When you retype the data, keep every word exactly and include none of the pictures.

(Stored data entries)
● ● ●
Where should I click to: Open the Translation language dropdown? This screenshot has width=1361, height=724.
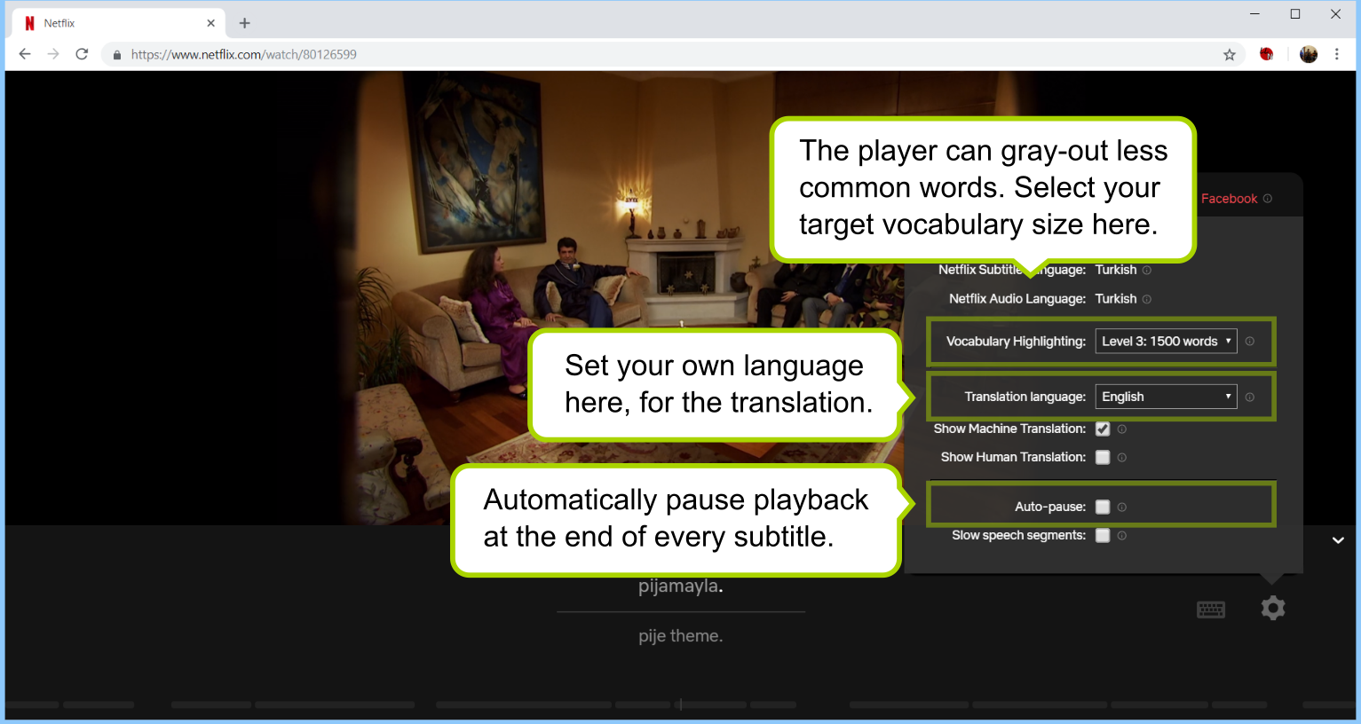pyautogui.click(x=1165, y=397)
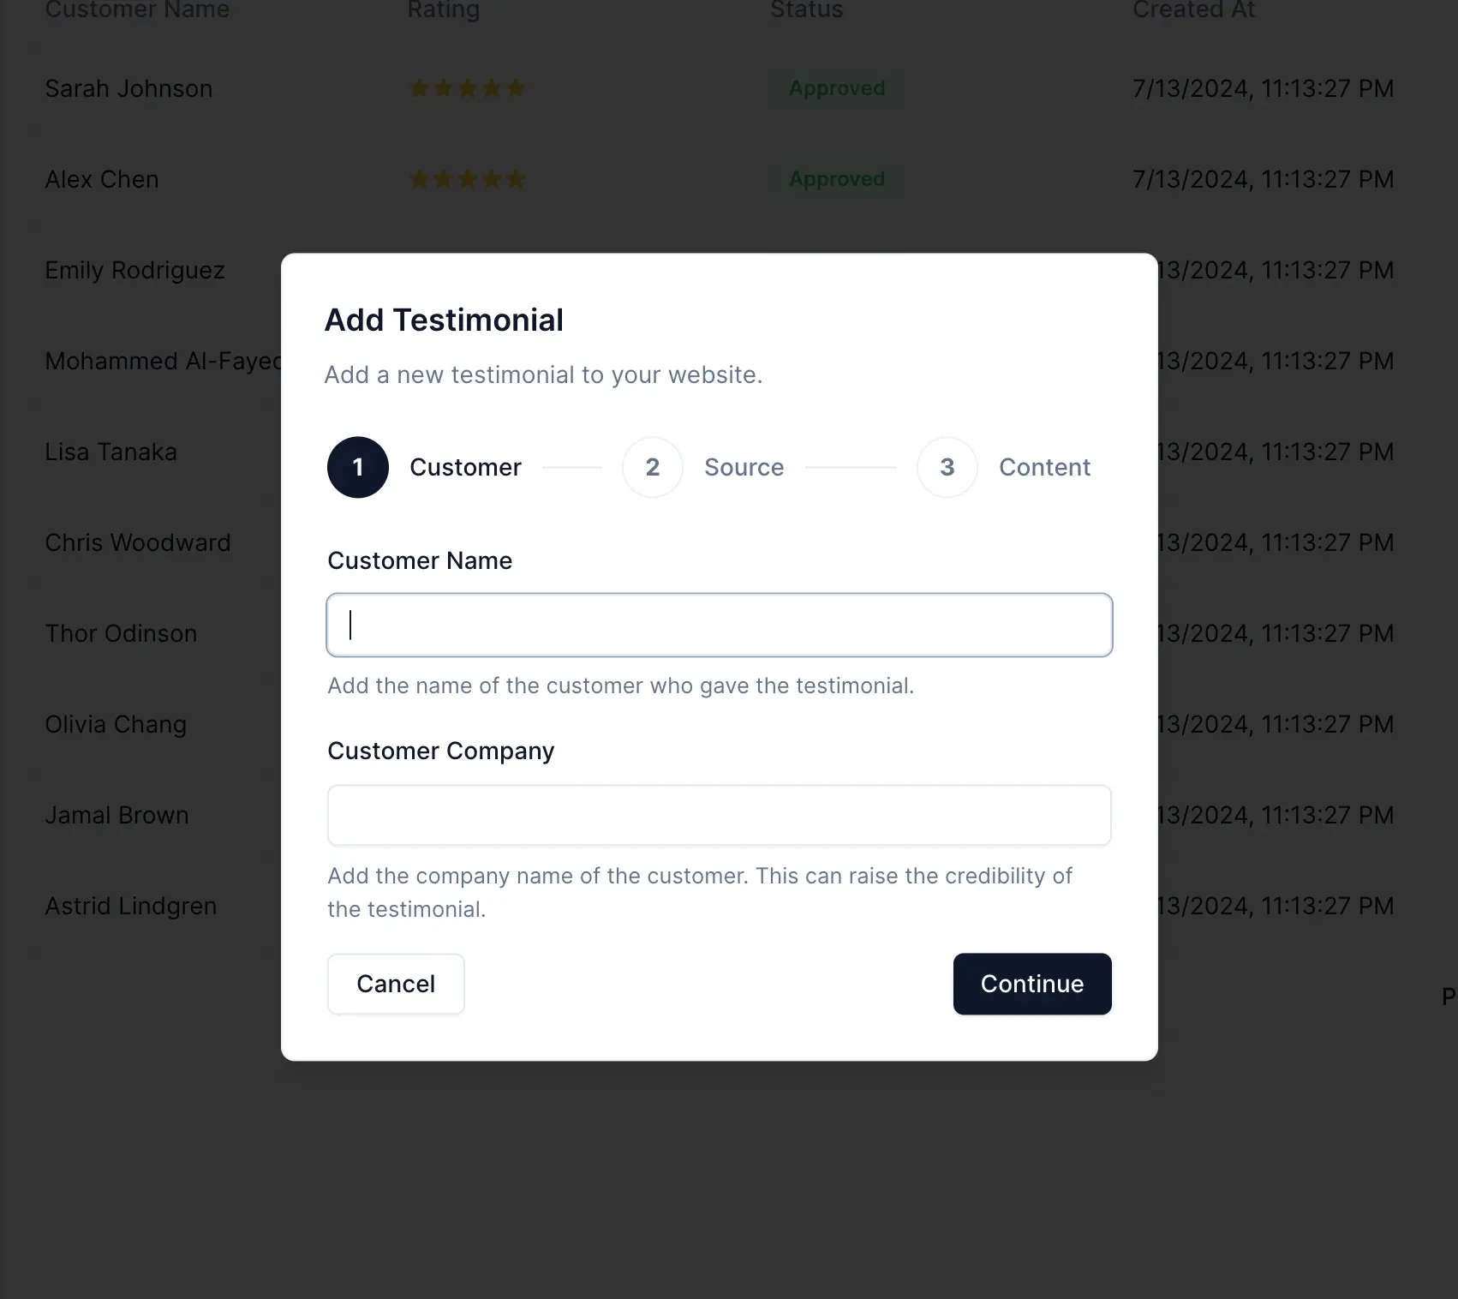Click the Approved badge for Alex Chen
The height and width of the screenshot is (1299, 1458).
tap(836, 179)
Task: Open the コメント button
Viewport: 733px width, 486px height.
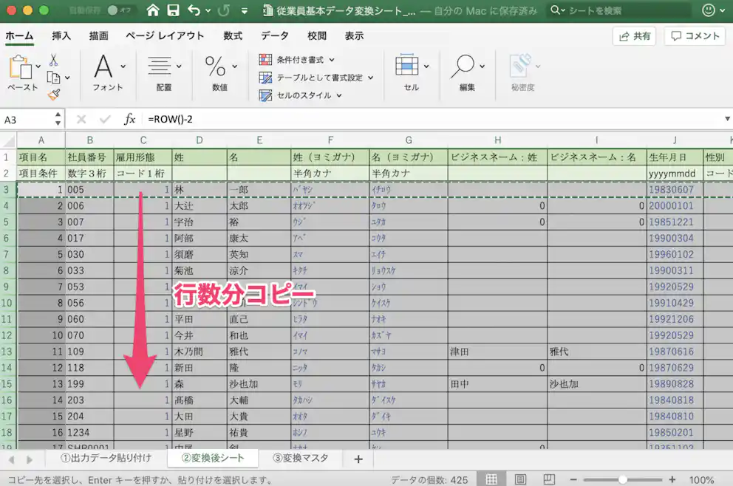Action: point(693,35)
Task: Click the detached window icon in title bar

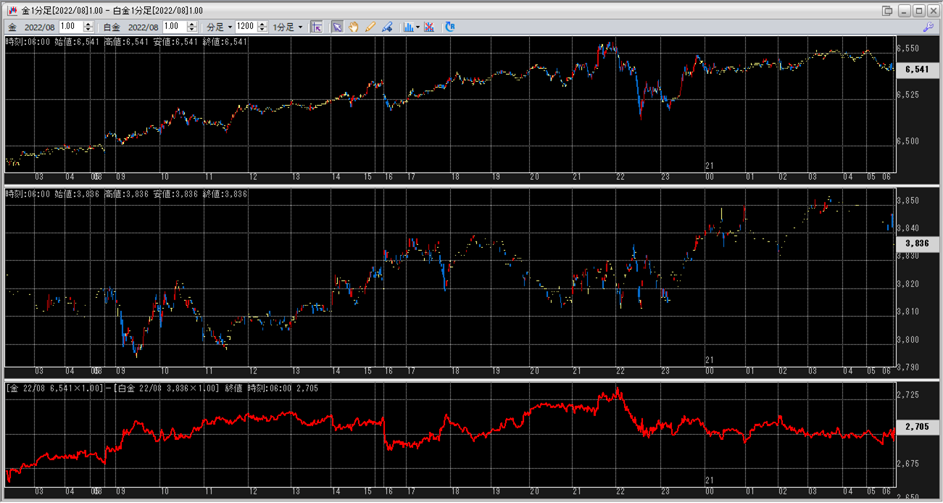Action: coord(887,11)
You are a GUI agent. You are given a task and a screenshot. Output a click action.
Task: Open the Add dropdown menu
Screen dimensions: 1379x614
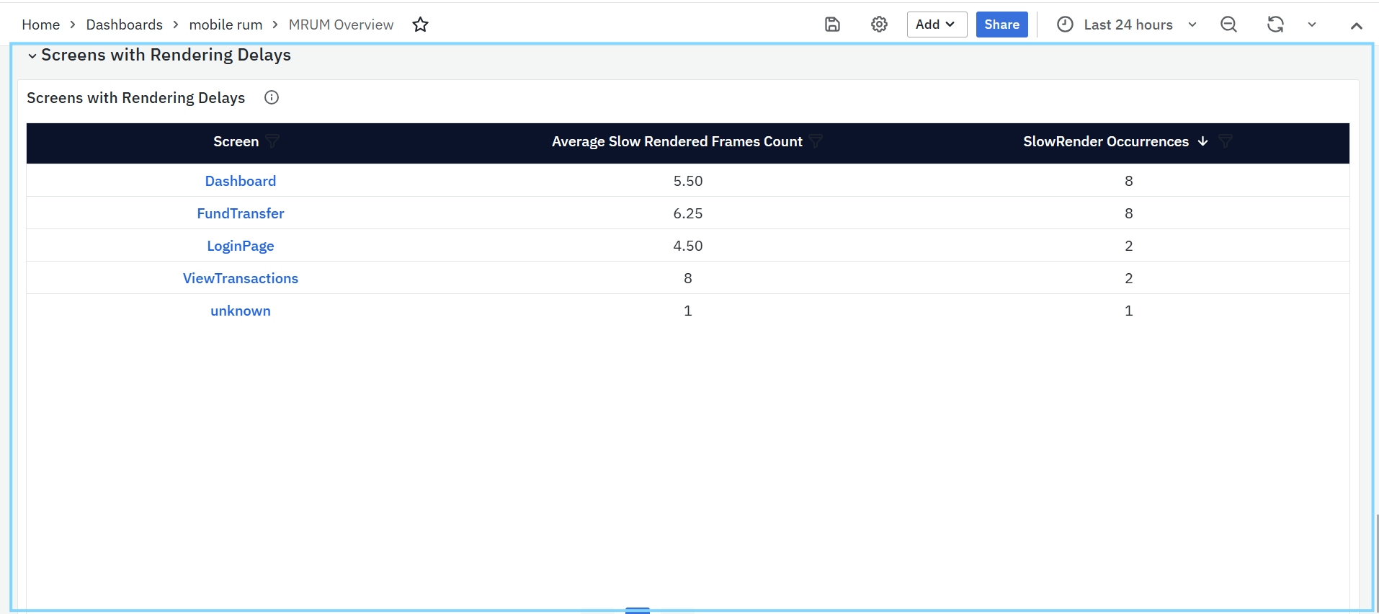(936, 25)
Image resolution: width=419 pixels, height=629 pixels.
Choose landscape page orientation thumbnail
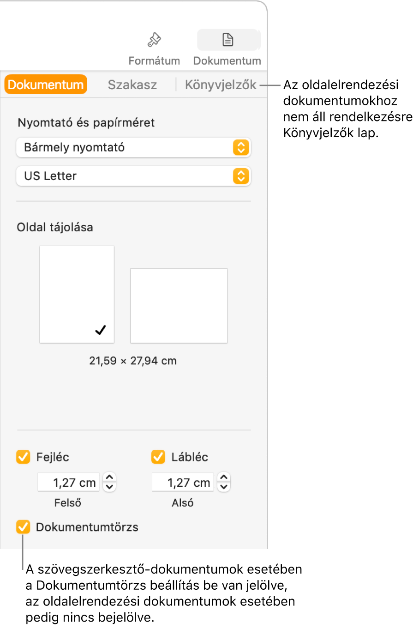click(179, 305)
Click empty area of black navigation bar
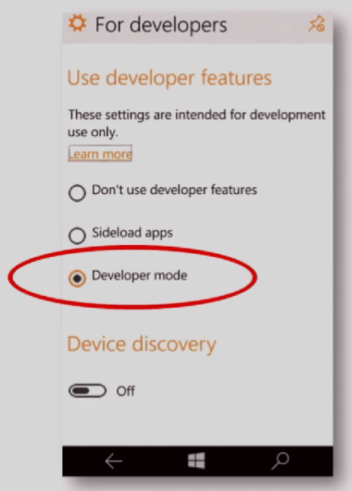Viewport: 352px width, 491px height. (x=155, y=462)
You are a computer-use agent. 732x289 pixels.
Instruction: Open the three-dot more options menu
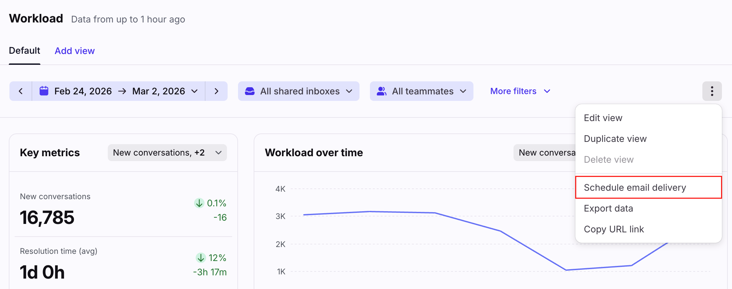point(712,91)
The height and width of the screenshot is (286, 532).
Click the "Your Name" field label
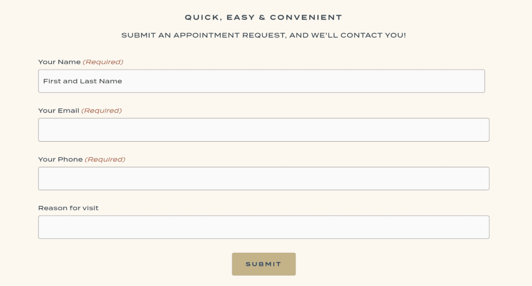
● ● ●
_THE ANSWER_:
Where should I click to: Open the Translation language dropdown? This screenshot has width=1361, height=724.
pyautogui.click(x=1165, y=397)
Click the Approved badge for Alex Chen
The height and width of the screenshot is (1299, 1458).
tap(836, 179)
Task: Open the コメント button
Viewport: 733px width, 486px height.
Action: point(693,35)
Task: Click the detached window icon in title bar

Action: coord(887,11)
You are a GUI agent. You are given a task and a screenshot. Output a click action.
Task: Open the Add dropdown menu
Screen dimensions: 1379x614
(936, 25)
Image resolution: width=419 pixels, height=629 pixels.
Choose landscape page orientation thumbnail
click(179, 305)
Click empty area of black navigation bar
Viewport: 352px width, 491px height. (x=155, y=462)
You are a computer-use agent. 732x289 pixels.
Instruction: Open the three-dot more options menu
point(712,91)
The height and width of the screenshot is (286, 532).
Click the "Your Name" field label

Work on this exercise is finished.